Пока мы шли и ехали до Павлограда я всё, собственно, и рассказал внимательно слушающему меня Кошко.

— Так, так, так, очень интересно. Спасибо тебе за то, что спас людей, думаю, что без награды не останешься. Третий раз спасаешь — это, однозначно, медаль.

— Я не о медали думал, а о жизни своей, себя ведь в первую очередь спасал, а потом уже и других.

— Это само собой, но ведь немногие умеют других спасать, а у тебя это становится хорошей традицией, так что, не отпирайся. Награду ты и в самом деле заслужил, тут все со мной согласятся, правда, нескоро ещё получишь, но всё же.

— Я буду только рад.

— Ладно, всё, что я хотел, от тебя узнал, до академии доберёшься самостоятельно, расскажешь, что находился во втором дирижабле и неудачно опустился, вон, у тебя и синяк под глазом имеется, и нос разбит, до сих пор толком не зажил, так что, все поверят. А мне уже пора.

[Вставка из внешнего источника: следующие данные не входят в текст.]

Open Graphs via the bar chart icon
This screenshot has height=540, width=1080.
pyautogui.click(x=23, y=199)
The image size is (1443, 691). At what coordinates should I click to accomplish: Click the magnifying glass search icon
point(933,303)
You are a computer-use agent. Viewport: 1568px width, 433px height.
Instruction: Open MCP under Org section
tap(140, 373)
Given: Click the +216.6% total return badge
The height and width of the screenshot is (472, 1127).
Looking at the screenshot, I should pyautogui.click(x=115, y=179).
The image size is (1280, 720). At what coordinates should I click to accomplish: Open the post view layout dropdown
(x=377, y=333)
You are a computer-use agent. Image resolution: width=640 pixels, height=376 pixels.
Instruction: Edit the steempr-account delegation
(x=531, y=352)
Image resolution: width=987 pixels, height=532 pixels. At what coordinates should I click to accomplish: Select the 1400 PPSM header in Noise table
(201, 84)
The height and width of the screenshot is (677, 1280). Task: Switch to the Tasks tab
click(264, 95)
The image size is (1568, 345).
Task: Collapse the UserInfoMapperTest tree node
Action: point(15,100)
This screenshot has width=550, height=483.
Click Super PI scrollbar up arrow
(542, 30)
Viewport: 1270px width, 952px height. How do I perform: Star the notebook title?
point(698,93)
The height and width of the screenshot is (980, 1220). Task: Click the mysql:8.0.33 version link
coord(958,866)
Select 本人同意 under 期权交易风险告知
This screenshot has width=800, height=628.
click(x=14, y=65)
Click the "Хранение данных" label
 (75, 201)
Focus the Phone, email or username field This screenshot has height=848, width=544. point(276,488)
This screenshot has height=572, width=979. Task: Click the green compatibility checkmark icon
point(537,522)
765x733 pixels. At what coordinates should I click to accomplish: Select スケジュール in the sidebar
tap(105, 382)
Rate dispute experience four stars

— Подождите! — невольно остановил я Кошко, внезапно вспомнив то, что я узнать хотел, но не смог.

— Да, слушаю вас, господин Дегтярёв? — немного удивлённо спросил Кошко.

— Не могли бы вы узнать, — замялся я, — фамилию и адрес одной пассажирки, девушки, что помогла мне, она вытерла кровь с моего лица, когда я держал сферу.

— Ммм, девушки, которая вытерла тебе кровь? Когда, в дирижабле?

— Да, я ударился о кресло, а она мне помогла, когда все стали спасаться.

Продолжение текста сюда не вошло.